THE DATA
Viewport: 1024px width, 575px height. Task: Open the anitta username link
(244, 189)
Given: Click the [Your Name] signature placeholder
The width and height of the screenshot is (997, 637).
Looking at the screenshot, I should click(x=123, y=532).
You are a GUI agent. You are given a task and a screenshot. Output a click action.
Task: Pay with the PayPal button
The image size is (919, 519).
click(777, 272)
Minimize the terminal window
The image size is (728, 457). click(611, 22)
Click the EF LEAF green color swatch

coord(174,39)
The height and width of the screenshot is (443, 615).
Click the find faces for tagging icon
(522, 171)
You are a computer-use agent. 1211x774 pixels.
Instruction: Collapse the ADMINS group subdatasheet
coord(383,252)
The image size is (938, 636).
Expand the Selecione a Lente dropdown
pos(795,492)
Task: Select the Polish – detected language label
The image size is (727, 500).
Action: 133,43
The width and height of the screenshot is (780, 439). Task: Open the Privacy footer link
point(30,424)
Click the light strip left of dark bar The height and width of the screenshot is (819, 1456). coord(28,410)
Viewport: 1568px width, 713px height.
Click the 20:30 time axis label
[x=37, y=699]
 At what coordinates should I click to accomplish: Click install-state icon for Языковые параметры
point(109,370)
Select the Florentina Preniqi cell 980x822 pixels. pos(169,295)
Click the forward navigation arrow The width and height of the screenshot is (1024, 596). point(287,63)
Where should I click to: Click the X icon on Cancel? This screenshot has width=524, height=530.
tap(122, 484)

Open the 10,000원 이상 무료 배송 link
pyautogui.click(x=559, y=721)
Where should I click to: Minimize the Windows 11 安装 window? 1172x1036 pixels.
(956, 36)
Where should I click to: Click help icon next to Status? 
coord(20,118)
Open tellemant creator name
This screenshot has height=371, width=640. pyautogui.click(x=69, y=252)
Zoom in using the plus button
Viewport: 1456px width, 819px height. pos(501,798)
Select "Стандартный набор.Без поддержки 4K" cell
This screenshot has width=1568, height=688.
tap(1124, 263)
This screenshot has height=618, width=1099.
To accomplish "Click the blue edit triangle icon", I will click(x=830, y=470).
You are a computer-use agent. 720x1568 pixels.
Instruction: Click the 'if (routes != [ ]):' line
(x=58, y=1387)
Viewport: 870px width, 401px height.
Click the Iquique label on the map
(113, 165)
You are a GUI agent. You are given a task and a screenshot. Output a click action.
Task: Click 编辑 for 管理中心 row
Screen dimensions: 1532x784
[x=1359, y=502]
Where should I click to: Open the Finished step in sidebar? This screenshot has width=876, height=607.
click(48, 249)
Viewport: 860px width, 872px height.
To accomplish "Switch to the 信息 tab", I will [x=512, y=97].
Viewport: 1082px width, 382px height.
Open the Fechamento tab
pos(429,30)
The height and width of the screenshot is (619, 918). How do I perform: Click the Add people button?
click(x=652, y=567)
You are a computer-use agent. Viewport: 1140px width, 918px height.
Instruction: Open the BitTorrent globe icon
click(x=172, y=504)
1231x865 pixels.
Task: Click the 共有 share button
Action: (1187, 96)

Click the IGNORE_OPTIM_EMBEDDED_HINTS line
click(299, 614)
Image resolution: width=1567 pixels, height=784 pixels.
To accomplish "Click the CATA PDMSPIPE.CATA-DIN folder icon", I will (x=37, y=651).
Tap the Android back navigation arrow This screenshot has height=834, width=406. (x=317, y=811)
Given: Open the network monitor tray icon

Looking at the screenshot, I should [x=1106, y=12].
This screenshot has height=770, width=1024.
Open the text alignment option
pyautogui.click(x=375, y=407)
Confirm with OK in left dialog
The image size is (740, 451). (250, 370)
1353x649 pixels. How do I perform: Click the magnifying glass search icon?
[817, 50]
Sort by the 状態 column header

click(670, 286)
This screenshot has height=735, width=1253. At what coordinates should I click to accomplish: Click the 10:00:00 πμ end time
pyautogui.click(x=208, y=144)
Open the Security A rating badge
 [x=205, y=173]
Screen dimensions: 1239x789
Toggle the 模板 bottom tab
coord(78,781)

INSTRUCTIONS FOR THE TASK
Please find how many lines in the records hold "arrow", then give that number with nothing else.

ANSWER AREA
2